:: Exercise text ::
Lactoferrin (LF) is a single‐chain, metal‐binding glycoprotein of 77 kDa and is a component of the intrinsic host defense of mammals. It has antibacterial, antifungal, anti‐endotoxin, and antiviral activities. It is an iron‐binding protein and may also mediate some effects of inflammation and have a role in regulating various components of the immune system. LF in milk might play a role in iron absorption and/or excretion in newborns, as well as in promotion of intestinal cell growth. Its level in human milk is about 1 g/liter and in human colostrums, about 7 g/liter. As the levels of LF in cow milk is only about one‐tenth of that in human milk, this has caught the attention of those involved in designing human milk replacement formulas.

Oral feeding of bovine LF (1 mg/ml) led to an increase in the probiotic species bifidobacteria in infant gut (Roberts ). Several such infant formulas are marketed in Japan under brand names such as Hagukumi, Chilmil Ayumi, Non‐Lact, E‐Akachan, GP‐P, and New‐NA‐20‐ Morinaga. The consumption of such formulas may result in anti‐infection, improvement of orogastrointestinal microflora, immunomodulation, anti‐inflammation, and antioxidation (Wakabayashi ).

Researchers (Nuijens ) at the Leiden University (the Netherlands) in collaboration with Pharming, NV (Leiden, the Netherlands) compared recombinant human lactoferrin (rhLF) expressed in the milk of transgenic mice with natural human milk‐derived lactoferrin (hLF). They concluded that the unsaturated rhLF and natural hLF had comparable properties, indicating that hLF produced in bovine milk will exert similar, if not identical, antibacterial and anti‐inflammatory activities in vivo. Pharming also developed the first transgenic bull in the late 1980s and a line of transgenic cows to produce several proteins including hLF (Subramanian, 2004). The company believes that as receptors in the human gut have better affinity to a human protein than a bovine one, the ingredient would be more effective in boosting gut health.
:::
§ **Study questions**:
1 – According to the lactoferrin text, what is the level of lactoferrin in human colostrum?
2 – Reproduce the lactoferrin text starting at the words "Researchers (Nuijens )" and stopping after "boosting gut health.".
:: Recorded information ::
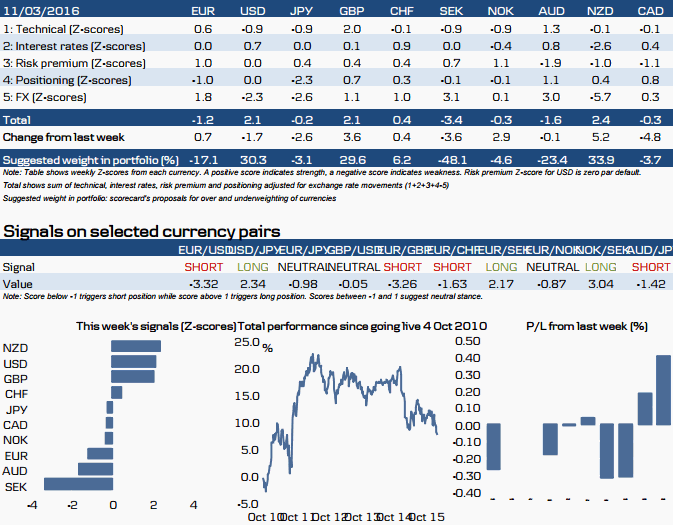The height and width of the screenshot is (525, 673).
Task: Click the NZD column header in top table
Action: [598, 10]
:::
§ **Results in order**:
1 – About 7 g/liter.

2 –
Researchers (Nuijens ) at the Leiden University (the Netherlands) in collaboration with Pharming, NV (Leiden, the Netherlands) compared recombinant human lactoferrin (rhLF) expressed in the milk of transgenic mice with natural human milk‐derived lactoferrin (hLF). They concluded that the unsaturated rhLF and natural hLF had comparable properties, indicating that hLF produced in bovine milk will exert similar, if not identical, antibacterial and anti‐inflammatory activities in vivo. Pharming also developed the first transgenic bull in the late 1980s and a line of transgenic cows to produce several proteins including hLF (Subramanian, 2004). The company believes that as receptors in the human gut have better affinity to a human protein than a bovine one, the ingredient would be more effective in boosting gut health.